Pedir una reducción de jornada, lo que se te puede llegar a pasar por la cabeza

A 3 de abril 2017, comienzo mi reducción de jornada, -1,5h. de lunes a jueves. Siento que no voy a llegar a nada y que voy a llegar a todo al mismo tiempo, estoy emocionada, motivada, distraída, nerviosa…no sé cómo explicarlo! Lo que más valoro es haber podido recoger a mis pequeñas en su cole nuevo.

Muchas y muchas y muchas vueltas a la cabeza es lo que me ha causado esta situación de tomar la decisión y pedirme una reducción de jornada. ¿Realmente me merece la pena? ¿Estoy haciendo lo correcto? ¿Cómo se lo tomará mi jefe? ¿Cómo lo comunico? ¿Cuánto van a quitarme de mi sueldo?

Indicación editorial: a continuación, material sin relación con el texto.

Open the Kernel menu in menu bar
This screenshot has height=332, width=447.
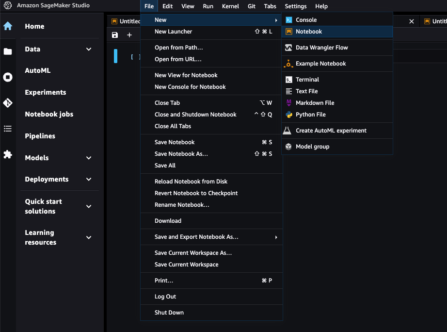tap(230, 6)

Finalmente he tomado una decisión, dando respuesta a todas esas preguntas y a muchas más… y ha sido la de coger una reducción de jornada mínima, es decir, del 12,5% (que no 10% como yo pensaba).

  • ¿Me merece la pena? SI, con una reducción de un 12,5%, entro a las 8,30 y salgo a las 4,15 de lunes a jueves, lo que  me permite ir a recoger a mis mellis todos los días al cole. Puede parecer una tontería, pero para mí el poder recogerlas, ver su entorno, charlar brevemente con la profe o alguna otra mamá y preguntarles a mis hijas cómo les ha ido el día y qué han echo, es algo que me hace ilusión y considero bastante importante. Mientras pueda, no me gustaría dejar de hacerlo.
  • ¿Estoy haciendo lo correcto? SI, el principal motivo por el que nos planteamos mi reducción es por temas logísiticos y de seguridad, y me alegro, porque a raíz de esto he reflexionado mucho sobre mi tiempo y la importancia de pasar con ellas momentos como la salida del cole.  Al final es un % minoritario de tu tiempo de trabajo, que, si eres una persona responsable y razonable, sabrás gestionar de la mejor manera posible (eso es lo que me digo yo :)).
  • A la pregunta ¿cómo se lo tomará mi jefe? uffff, esa si que es difícil, porque no es condicionante para pedirla o no, pero sí puede afectar a tu relación laboral, si se lo toma bien y lo comprende, vale; pero sino… esto son lentejas ya que es un derecho que tenemos por ley, a nadie suele gustarle que le impongan algo con lo que no está de acuerdo. Por suerte, este no es mi caso, sabía que mi jefe lo comprendería, aún así la duda interna desde que tomas la decisión hasta que lo sueltas te hace tener cosquillitas en el estómago.
  • ¿Cómo lo comunico? Para mí esto es un punto fundamental, que hay que trabajar bien, no hay que soltarlo así de golpe, ya que va a influir en “cómo se lo tomen”. Hace poco fui a un curso de comunicación y la verdad que inconscientemente apliqué una técnica que me ayudó bastante a definir mi speech y que todo fluyese con más naturalidad, al ser esto un motivo de controversia en el mundo laboral (lo queramos o no), estoy convencida que la mejor forma de estructurar este discurso en concreto es utilizando la técnica INDUCTIVA (uiss que me pongo ya profesional eh), esto es: Poner en antecedentes, de manera que, a través de la “inducción”, la conclusión final tenga sentido y hasta pueda sacarse sola.

   Mi ejemplo:

  1. Mi situación personal va a cambiar.
  2. Las niñas comienzan el colegio, hay que salir a la carretera y por tanto coger coche, son muy pequeñas para ir en ruta y hemos decidido repartirnos la entrada y la salida, tengo que ir yo a recogerlas.
  3. Conclusión = Necesito coger una reducción de jornada para llegar a las 5.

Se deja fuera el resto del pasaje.